[START]

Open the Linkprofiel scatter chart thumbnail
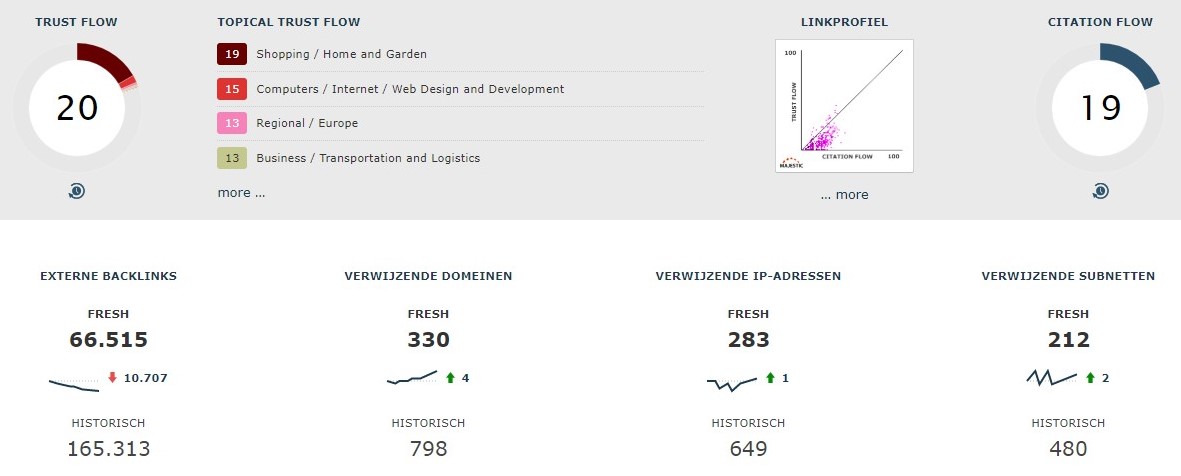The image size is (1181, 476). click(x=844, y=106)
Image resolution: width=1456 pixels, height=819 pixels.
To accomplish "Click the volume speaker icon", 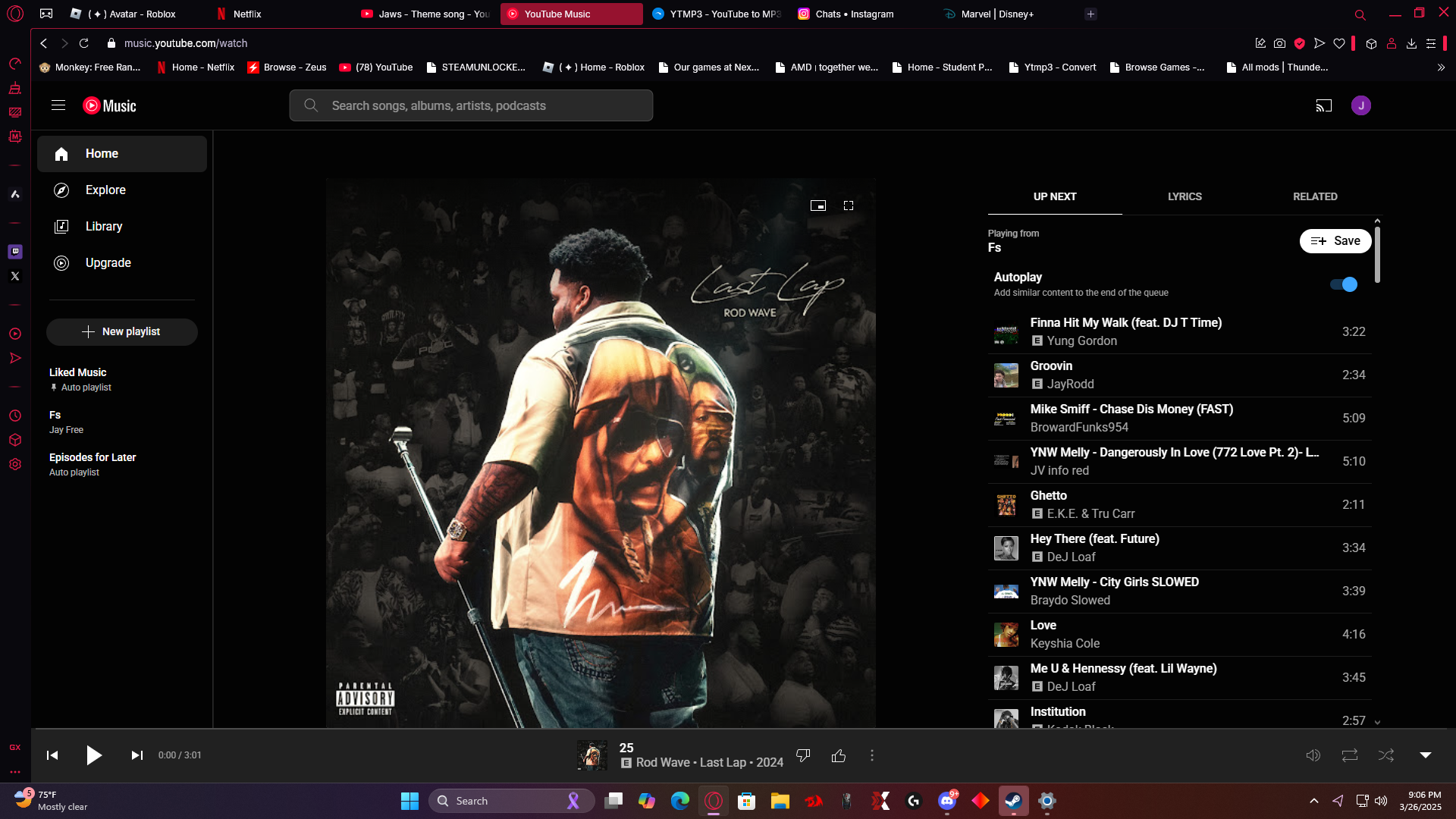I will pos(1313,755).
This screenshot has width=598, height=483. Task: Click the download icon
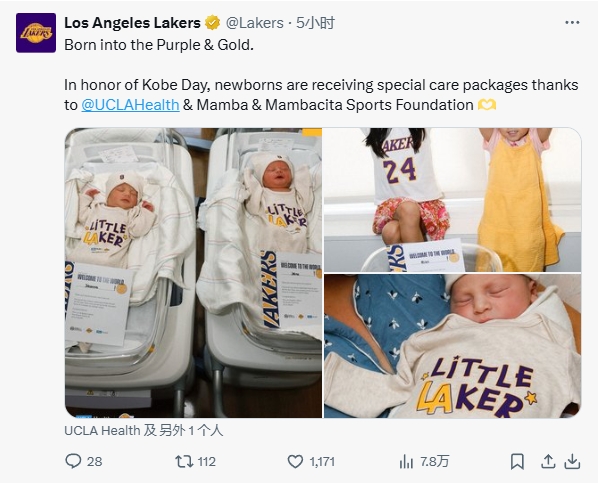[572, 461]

[END]

- Problem requirements:
Identify every line in the entries above that contains the word "height" and copy each of those lines in full. Treat uppercase and lowercase letters as different.

- Result of this task:
Image resolution: width=1456 pixels, height=819 pixels.
This screenshot has width=598, height=483. Task: Click the download icon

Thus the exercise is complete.